**Provided records**
────────────────────────────────────────
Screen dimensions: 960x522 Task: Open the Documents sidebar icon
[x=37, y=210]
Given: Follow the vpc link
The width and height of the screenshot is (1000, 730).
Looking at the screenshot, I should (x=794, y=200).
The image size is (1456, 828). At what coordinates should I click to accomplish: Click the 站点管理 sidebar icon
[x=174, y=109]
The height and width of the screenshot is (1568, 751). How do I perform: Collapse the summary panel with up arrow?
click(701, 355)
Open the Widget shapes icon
────────────────────────────────────────
**Exercise description**
Your answer must be an exact transcription of every record above.

**Worked solution**
Screen dimensions: 960x522 Task: Open the Documents sidebar icon
[x=37, y=210]
Given: Follow the vpc link
The width and height of the screenshot is (1000, 730).
Looking at the screenshot, I should (x=794, y=200).
The image size is (1456, 828). At what coordinates should I click to accomplish: Click the 站点管理 sidebar icon
[x=174, y=109]
The height and width of the screenshot is (1568, 751). How do I perform: Collapse the summary panel with up arrow?
click(701, 355)
Open the Widget shapes icon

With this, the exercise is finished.